::: Material shown :::

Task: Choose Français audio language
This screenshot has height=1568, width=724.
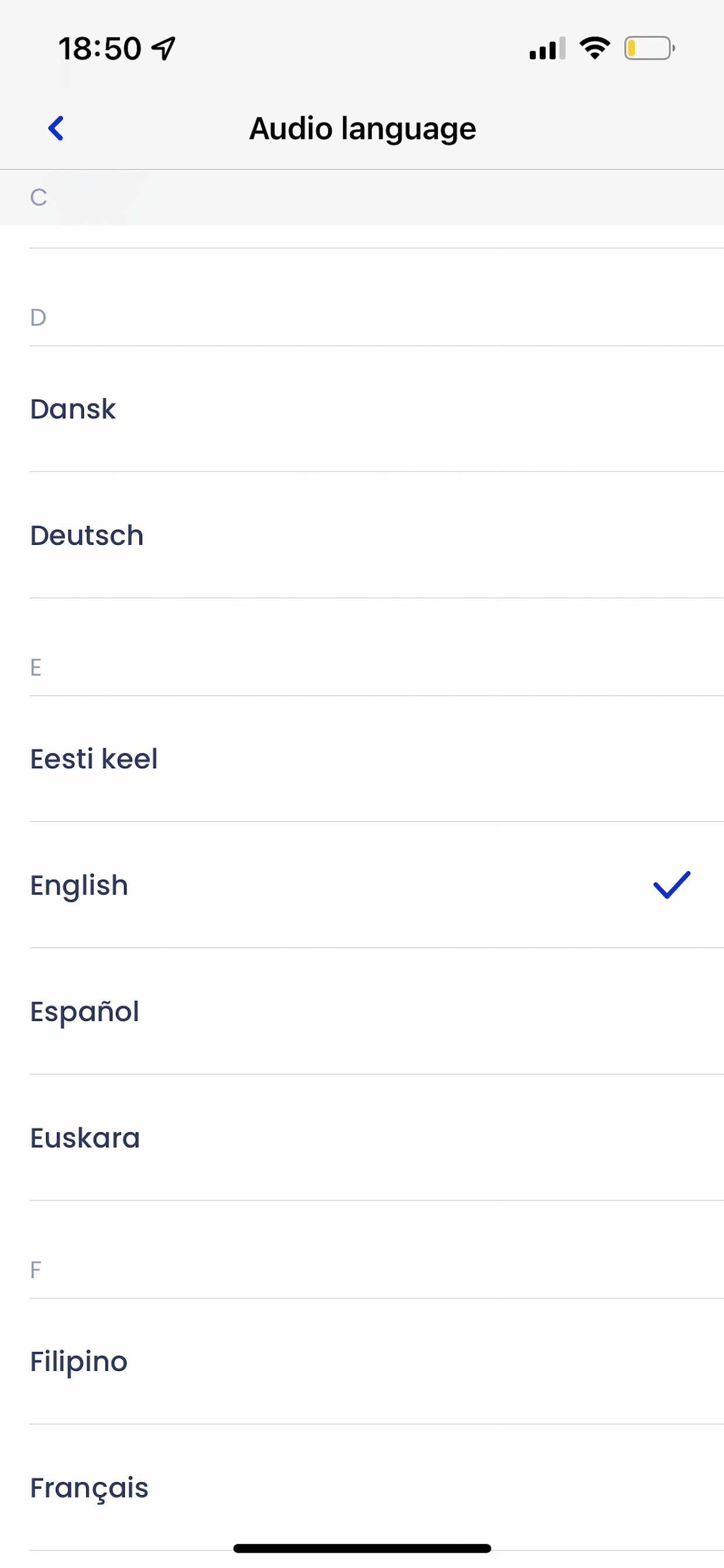Action: [89, 1488]
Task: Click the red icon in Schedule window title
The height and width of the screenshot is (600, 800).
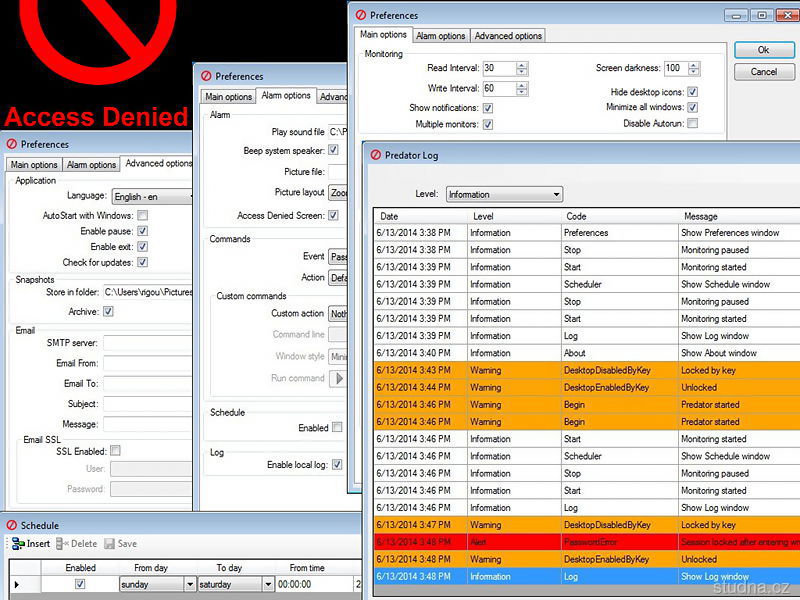Action: [x=11, y=525]
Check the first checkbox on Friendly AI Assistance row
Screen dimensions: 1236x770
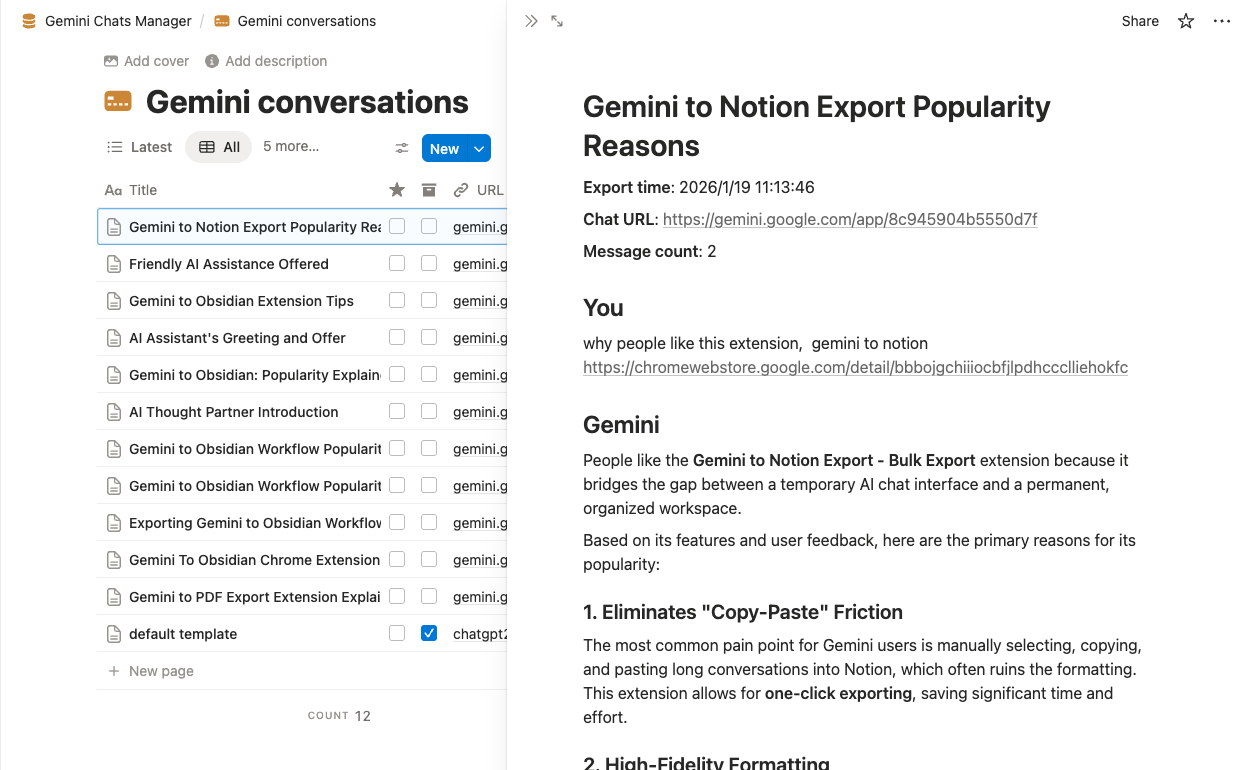396,263
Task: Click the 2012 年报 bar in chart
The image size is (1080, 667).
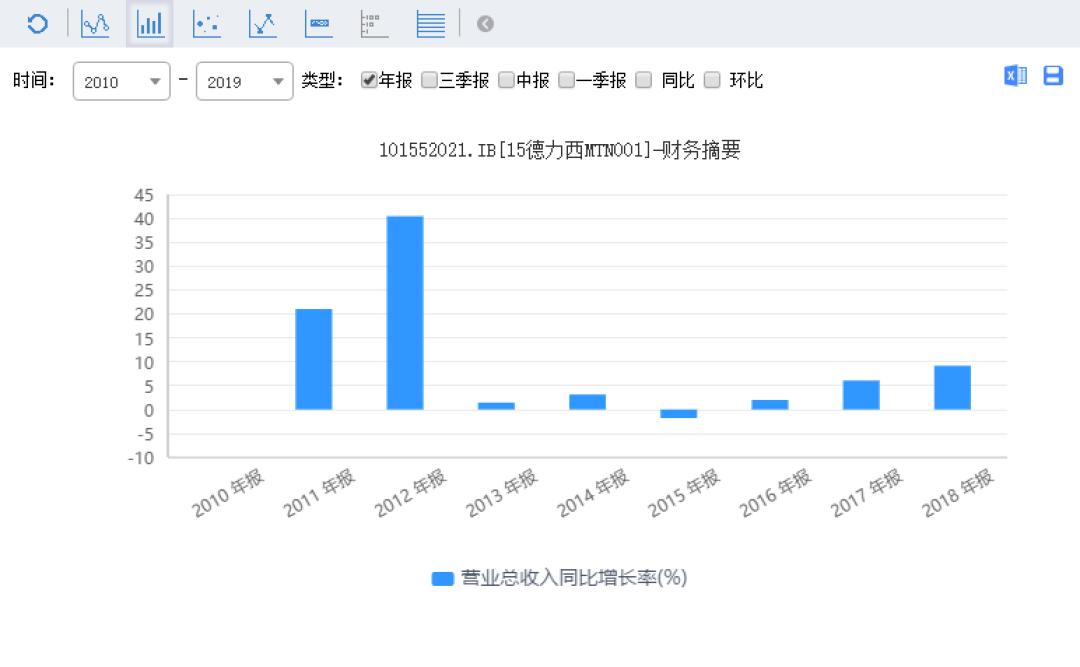Action: click(x=404, y=310)
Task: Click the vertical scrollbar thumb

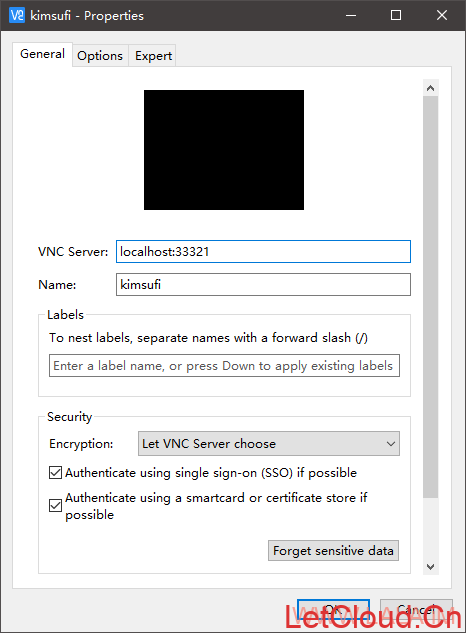Action: 430,297
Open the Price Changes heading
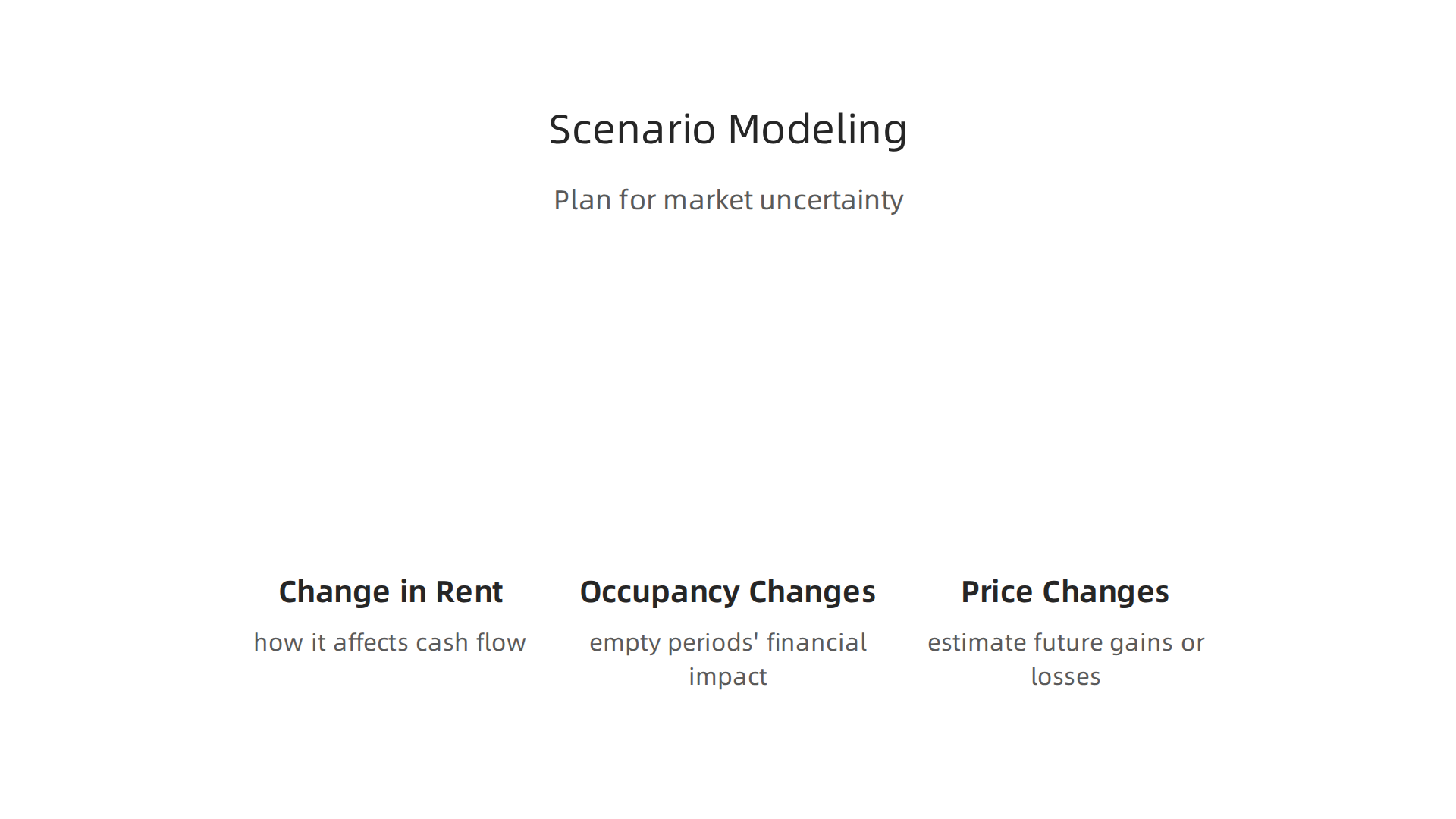This screenshot has width=1456, height=819. click(x=1065, y=592)
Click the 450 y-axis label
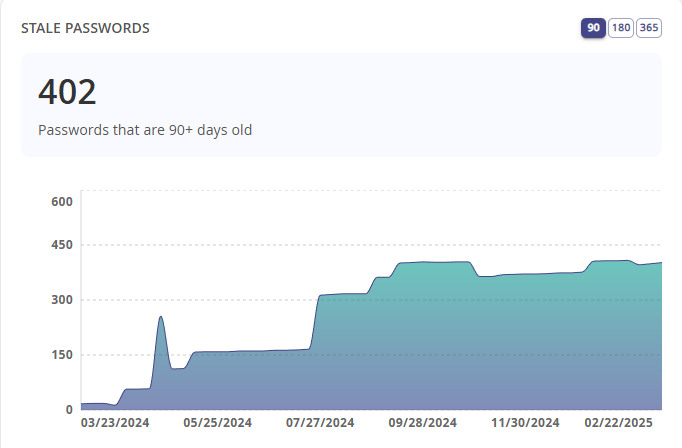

:::

What you should do: Please return the full listing exactly as given, with the images left out.

Result below:
Task: Choose Français audio language
This screenshot has height=1568, width=724.
Action: [89, 1488]
Task: Click the red icon in Schedule window title
The height and width of the screenshot is (600, 800).
Action: [x=11, y=525]
Check the first checkbox on Friendly AI Assistance row
Screen dimensions: 1236x770
396,263
Task: Click the 2012 年报 bar in chart
The image size is (1080, 667).
Action: click(x=404, y=310)
Task: Click the vertical scrollbar thumb

Action: 430,297
Open the Price Changes heading
This screenshot has width=1456, height=819. click(x=1065, y=592)
Click the 450 y-axis label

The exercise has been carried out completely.